The answer to your question depends upon what you mean by "the asteroids" and "really." The vast majority of the material in the asteroid belt today was probably originally there by the end of solar system formation. Objects in their current size and orbits, not so much.
Size-wise, the asteroid belt has gone through something like 4.5 billion years of collisional evolution, grinding down the larger bodies into the population we see today. It is almost a certainty that the asteroid size-frequency distribution that we observe today is not what it was just after they formed. And, we know this is at least true of asteroid families for which it is possible to compute a model age of when the families formed (the larger object broke up).
Rather than refer you to a drier source for that point, I'll link you to a blog post I wrote on the Baptistina family and its breakup time. The post is actually written mostly by the first-author of a research paper that discusses his original work in light of new work, so it gives you a taste of how this stuff is done more than a wiki article could.

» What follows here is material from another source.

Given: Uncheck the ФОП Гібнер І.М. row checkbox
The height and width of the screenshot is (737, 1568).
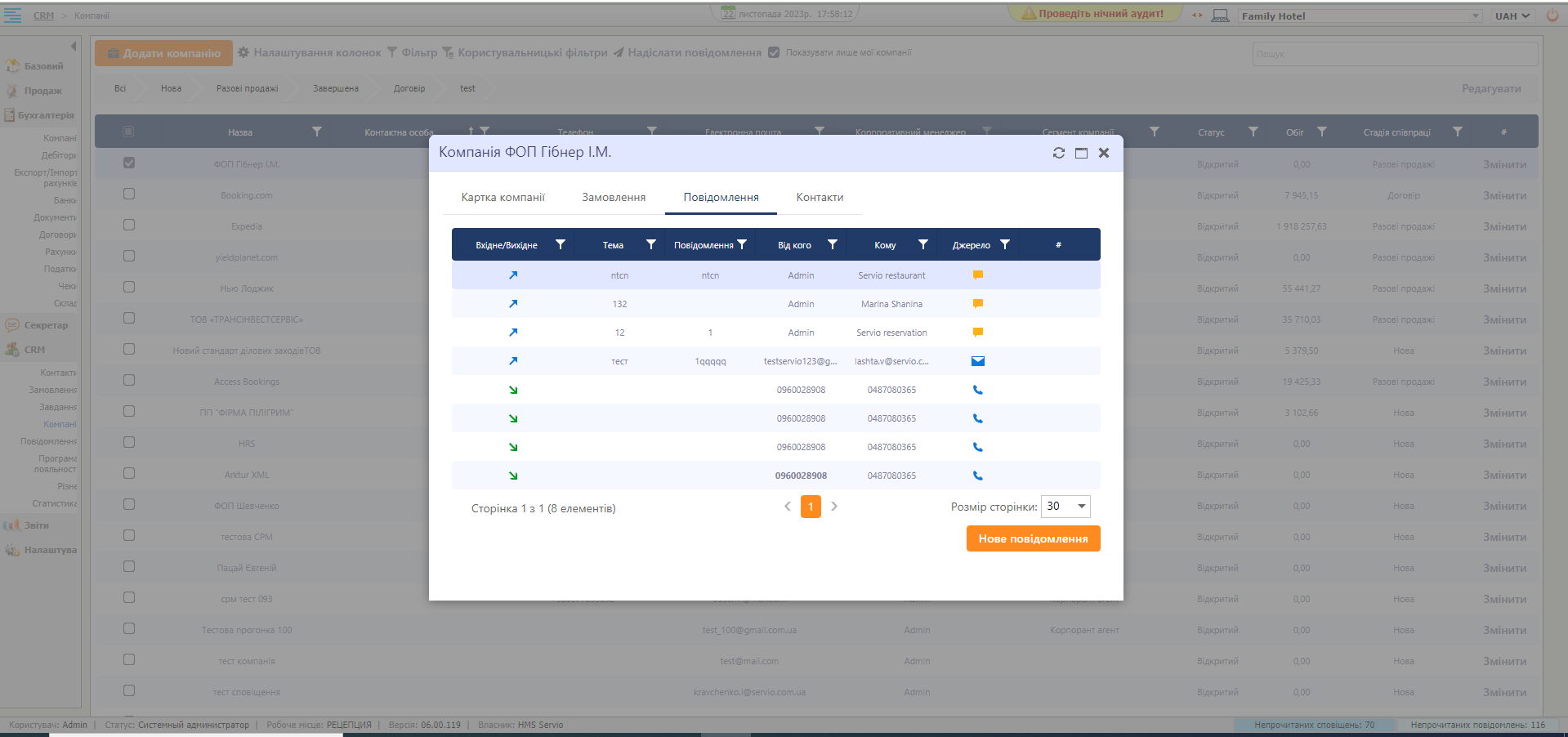Looking at the screenshot, I should click(x=129, y=163).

The fate of the asteroid belt is - barring something unexpected - the same as it's been for the last four or so billion years. It should remain pretty much the same as it is now, though slowly grinding down and very slowly losing mass. I don't know what the dynamical timescale of this mass leakage is, but I would suspect it's much longer than the expected lifetime of the sun.
As for your "update" question, it's not really phrased in a way that makes sense: "Are all the objects really still there from the LHB?"
The LHB, by definition, is a bombardment of objects from the asteroid belt in the inner solar system, so those objects would no longer exist. If you mean, did the asteroid belt look different prior to the LHB - if there was an LHB - then the answer is "probably" but there's no good way to tell how. I work with a guy who thinks there was an "E Belt" ("extra") interior to the current Mars-side edge that may have existed before the LHB but been completely depleted by it. The only real argument he can make for it, though, at least at the moment, is that it works dynamically. Finding any sort of unique evidence for it would be pretty difficult.
If that's not what you meant by your question, clarify and I'll try to update my answer.